Maybe the “I” in this column is a “collective I” that tugs.

I have a hunch that many of my fellow Missourians and Americans may be feeling as I do as we live through unprecedented, tumultuous, and unsettling political times.

What are you longing for?

I long for a state and country where:

  • The fundamental tenets, rules, procedures and laws that have governed our democratic republic still hold true and still mean something as we function in the public square and in our everyday lives.
  • Our institutions and their histories still have meaning, value, collective power and influence.
  • There is real meaning and we still value representative government, where those elected really believe in respecting and fighting for the issues and concerns of those who voted for them, sent them to do the people’s bidding.
  • Each of us can wear the Missourian and American identity with pride, humility and thankfulness irrespective of skin color, gender, place of birth, social or economic station or political leanings.
  • The behaviors of the leadership in our state and nation — our governor, the legislature, our president, the halls of Congress — are shining examples to be emulated, duplicated, and cheered on.
  • There is hope and a positive outlook about what each of us can achieve if we work hard enough.

Some may consider those longings naive or idealistic.

I do not.

As a Black woman, born and raised on a small farm in Mississippi, and who has lived and or witnessed first-hand the good, the bad and the ugly of life in America, I have always remained hopeful and refused to give up on believing in the best of our collective humanity.

Even now — as I watch the callous and inhumane way undocumented immigrants are being treated, how caring and career public servants have had their lives upended as their jobs are snatched and taken away indiscriminately with little or no notice — I still believe our collective decency and collective humanity still exist and is worth fighting for.

When I watch DEI programs being dismantled across every aspect of American life as if the playing field is equal, I still believe in fairness and decency in spite of my experiences throughout my career — not getting jobs I was qualified for, sometimes overly qualified for, not able to buy a house in a neighborhood I could afford, on and on.

Despite those experiences, I refused to be bitter, paint the situation or future prospects with a broad brush, or feel that I would always be victimized by racism and sexism.

If I am a victim, it is in my belief that hope for a better humanity reigns eternal.

But today and for some time, I must admit, I am finding it difficult to not become pessimistic, to not throw up my hands and say, “What’s the use? Why not just sit on my porch and watch the birds, and the changing sky?”

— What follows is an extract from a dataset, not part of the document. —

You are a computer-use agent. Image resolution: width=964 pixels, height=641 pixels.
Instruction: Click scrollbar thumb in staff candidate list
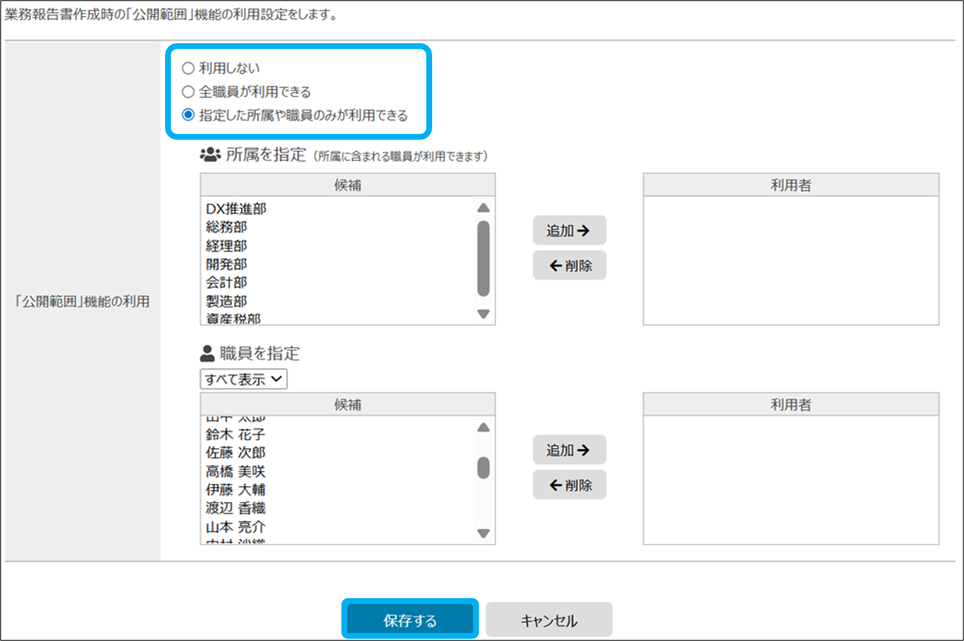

Can I or any of us afford to do that, check out and ignore the constant bombardment of news that fly in the face of what this great “Heart of America” state and the country that was once considered the “Beacon on a Hill” supposed to be about?

We see examples and reminders every day that we are allowing debased values and goals to kill the progress we have made for over two centuries.

Why? Why? Why?

Are we willing to sit by and watch what is happening to our state and country?

Why?

Who are the few, yes the few, representatives in Jefferson City and Washington who will assume and use the power invested in them to stand up and stop the negative and destructive trajectory — of us versus them —  that the state and nation is on?

No matter where we hail from, no matter our circumstances of birth, we have shared experiences that should bind us, not divide us.

More importantly, keep us divided.

It really is not about “us” against “them.”

If only we could just keep that thought top of mind.

It isn’t about labels either: Republicans versus Democrats, conservatives versus liberals.

Like many of you, I have voted for both Democrats and Republicans. I vote for the person and what they stand for. I am both conservative and liberal — and moderate — depending on the issue.

When it comes to what is best for Missouri and America, it is about building bridges that we can all walk across to achieve the best good for the greatest number.

That is what I long for.

That is my hope.

What is yours?

We need to have an answer to pass on to our children, our grandchildren, and their children.

Our collective future is dependent on it.